As best as I can see there is the track across the top that the rollers ride on and that goes back into the wall. There is a metal support on the inside of the drywall on both sides, maybe some sort of frame for the pocket door? 

Can any one give me some advice about how to do this? I would imagine that I would at the very least need to put some sort of support in the side where the door slides into to finish the rough framing for a new door, but what about further back into the wall, just leave that? I don't know about how to get the rest of the track out that's into the wall, would you leave it or maybe just cut it off with the edge of the drywall.

Thanks in advance


----------



## swampbuck (Dec 23, 2004)

I would take it all out however it happened, properly Frame in a 32" door and repair any remaing damage.


----------



## Big Reds (Oct 14, 2007)

Pocket doors are framed in and installed before the drywall. Without removing the drywall on the side that the door slides into, the frame will have to remain. If you want to install a larger door, get out the sawsall and cut away.
Leave what you can't get out and rough in from there.


----------



## MSUFW07 (Jan 22, 2009)

Not exactly what I wanted to hear but if I do it I wanted to do it correctly and I figured that pulling it all out would be the best way but didn't realize that It would be so involved. May have to be a winter project. Thanks again.


----------



## WoW. (Aug 11, 2011)

MSUFW07 said:


> I have a pocket door between a bathroom and a bedroom. I personally hate them and have no idea why they would have put on in this location, other then it would be a small regular door (26"). I would like to take out the pocket door and install a regular hinged door.

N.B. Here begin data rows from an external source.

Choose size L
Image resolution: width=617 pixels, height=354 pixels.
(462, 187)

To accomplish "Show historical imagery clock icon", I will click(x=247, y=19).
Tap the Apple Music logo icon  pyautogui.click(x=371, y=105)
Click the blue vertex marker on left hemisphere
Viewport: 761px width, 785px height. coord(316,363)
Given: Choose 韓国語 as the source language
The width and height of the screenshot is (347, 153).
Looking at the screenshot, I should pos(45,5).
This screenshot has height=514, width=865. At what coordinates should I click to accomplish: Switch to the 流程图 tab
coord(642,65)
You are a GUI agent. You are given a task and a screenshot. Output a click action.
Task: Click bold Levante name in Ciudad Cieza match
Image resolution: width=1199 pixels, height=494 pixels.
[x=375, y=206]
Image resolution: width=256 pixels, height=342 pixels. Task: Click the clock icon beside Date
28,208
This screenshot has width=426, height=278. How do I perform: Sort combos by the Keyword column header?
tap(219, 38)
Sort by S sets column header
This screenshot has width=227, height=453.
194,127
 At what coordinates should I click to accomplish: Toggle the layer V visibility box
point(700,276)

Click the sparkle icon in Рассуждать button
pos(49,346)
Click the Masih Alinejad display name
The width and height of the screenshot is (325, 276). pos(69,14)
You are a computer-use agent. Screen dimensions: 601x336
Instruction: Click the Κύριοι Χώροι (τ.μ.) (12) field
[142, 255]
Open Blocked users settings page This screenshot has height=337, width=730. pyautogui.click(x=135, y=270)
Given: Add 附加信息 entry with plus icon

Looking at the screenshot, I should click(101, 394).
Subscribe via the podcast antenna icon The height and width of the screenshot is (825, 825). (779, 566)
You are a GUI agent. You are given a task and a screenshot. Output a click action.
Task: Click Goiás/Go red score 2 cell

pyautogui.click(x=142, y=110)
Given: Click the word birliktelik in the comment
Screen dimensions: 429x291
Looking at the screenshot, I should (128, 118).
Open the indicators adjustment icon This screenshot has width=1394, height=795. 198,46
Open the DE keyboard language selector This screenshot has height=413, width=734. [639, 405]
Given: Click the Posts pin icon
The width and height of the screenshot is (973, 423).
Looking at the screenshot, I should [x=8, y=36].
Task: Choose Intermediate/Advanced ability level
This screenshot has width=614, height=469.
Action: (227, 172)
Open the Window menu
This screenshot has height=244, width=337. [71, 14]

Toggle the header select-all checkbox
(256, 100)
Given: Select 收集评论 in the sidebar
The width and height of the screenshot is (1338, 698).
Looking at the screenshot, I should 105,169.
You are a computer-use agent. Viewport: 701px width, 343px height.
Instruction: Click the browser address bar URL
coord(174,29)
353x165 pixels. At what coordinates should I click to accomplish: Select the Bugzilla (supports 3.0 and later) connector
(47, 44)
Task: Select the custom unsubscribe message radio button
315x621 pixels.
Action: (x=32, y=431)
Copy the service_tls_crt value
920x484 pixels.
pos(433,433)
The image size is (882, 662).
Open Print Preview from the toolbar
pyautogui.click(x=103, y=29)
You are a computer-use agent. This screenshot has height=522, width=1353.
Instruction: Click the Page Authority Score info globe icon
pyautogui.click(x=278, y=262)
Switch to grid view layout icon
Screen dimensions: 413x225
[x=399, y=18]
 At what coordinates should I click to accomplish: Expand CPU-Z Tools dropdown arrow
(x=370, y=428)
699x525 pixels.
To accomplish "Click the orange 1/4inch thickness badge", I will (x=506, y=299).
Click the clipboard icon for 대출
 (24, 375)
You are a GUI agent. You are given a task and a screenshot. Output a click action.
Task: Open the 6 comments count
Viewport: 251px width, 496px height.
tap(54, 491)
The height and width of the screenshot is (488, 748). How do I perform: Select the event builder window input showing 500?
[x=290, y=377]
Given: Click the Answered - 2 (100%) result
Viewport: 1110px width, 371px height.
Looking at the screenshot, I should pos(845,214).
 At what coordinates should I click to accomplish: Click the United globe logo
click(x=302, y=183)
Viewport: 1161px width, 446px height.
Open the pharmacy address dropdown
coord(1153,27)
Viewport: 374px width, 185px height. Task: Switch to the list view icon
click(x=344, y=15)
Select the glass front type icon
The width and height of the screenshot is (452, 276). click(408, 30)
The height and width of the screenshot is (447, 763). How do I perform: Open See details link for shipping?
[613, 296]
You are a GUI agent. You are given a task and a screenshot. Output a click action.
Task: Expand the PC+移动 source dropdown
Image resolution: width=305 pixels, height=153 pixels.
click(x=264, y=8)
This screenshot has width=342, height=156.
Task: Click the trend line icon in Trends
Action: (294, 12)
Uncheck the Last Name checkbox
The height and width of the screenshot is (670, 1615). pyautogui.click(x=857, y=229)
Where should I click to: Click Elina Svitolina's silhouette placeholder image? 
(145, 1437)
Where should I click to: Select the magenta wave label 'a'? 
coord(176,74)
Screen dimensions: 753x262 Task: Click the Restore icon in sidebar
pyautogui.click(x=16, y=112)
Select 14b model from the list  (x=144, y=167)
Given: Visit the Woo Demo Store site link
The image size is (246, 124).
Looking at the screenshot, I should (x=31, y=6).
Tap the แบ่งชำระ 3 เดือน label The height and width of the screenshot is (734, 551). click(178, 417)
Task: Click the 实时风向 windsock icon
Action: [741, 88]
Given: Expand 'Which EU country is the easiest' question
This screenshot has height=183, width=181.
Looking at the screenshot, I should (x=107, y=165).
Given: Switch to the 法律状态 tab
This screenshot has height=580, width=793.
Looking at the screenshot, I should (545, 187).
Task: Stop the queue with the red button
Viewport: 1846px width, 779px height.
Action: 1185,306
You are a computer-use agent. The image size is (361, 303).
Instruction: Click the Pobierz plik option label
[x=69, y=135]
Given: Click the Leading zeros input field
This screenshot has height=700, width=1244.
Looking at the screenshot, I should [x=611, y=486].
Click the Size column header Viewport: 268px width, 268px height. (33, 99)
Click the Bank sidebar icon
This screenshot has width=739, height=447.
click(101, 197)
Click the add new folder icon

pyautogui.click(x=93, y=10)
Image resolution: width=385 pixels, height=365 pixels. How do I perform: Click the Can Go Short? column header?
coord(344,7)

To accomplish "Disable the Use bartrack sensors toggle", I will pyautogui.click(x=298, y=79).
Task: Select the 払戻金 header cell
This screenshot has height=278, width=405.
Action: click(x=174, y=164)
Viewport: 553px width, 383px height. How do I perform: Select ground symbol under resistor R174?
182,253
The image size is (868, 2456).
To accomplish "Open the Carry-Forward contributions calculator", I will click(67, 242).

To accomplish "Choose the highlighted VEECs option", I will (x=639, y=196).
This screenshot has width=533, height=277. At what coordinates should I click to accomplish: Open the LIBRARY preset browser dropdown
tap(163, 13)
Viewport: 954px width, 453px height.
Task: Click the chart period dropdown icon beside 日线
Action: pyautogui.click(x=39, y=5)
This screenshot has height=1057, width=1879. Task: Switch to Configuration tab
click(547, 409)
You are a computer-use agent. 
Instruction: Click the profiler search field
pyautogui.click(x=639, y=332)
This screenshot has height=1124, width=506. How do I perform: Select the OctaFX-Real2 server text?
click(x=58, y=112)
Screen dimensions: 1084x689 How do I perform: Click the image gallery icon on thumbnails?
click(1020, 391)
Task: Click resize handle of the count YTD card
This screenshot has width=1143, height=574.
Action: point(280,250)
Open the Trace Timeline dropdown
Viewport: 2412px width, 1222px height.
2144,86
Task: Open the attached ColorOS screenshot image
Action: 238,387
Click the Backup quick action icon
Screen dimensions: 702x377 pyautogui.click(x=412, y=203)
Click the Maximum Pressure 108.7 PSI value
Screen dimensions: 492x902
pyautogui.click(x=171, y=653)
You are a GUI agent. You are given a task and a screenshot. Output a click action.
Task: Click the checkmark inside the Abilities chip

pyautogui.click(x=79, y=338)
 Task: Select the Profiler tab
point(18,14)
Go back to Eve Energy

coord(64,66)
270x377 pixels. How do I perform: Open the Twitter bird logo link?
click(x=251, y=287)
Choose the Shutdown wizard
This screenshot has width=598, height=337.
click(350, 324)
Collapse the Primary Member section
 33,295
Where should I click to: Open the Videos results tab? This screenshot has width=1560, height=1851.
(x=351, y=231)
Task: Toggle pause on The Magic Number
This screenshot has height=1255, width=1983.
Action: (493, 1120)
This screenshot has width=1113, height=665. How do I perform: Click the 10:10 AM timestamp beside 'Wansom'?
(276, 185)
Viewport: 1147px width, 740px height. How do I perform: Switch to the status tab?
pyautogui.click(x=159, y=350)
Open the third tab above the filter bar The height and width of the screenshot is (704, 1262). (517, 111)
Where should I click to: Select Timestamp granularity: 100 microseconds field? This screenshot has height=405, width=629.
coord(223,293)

Sometimes they got installed there because there was either a tight space and/or not really room for a door to effectively swing in to the bathroom. You might end up going with an open out bathroom door.


----------



## MSUFW07 (Jan 22, 2009)

Yea thats probably the issue in the first place. The bathroom is small, 5x7, maybe. The door is on the side with the toilet and the shower is beyond that. And it is adjoined with a bedroom, the is longer then it is wide, 7x11, if I remember correctly. I think that they, builder was the homeowner, could have made it work but for some reason didn't, the bedroom was a little kids room so perhaps a pocket door was easier but I will never be sure, short of having him come and tell me why he did half the things he did, but that's for a whole other thread.


----------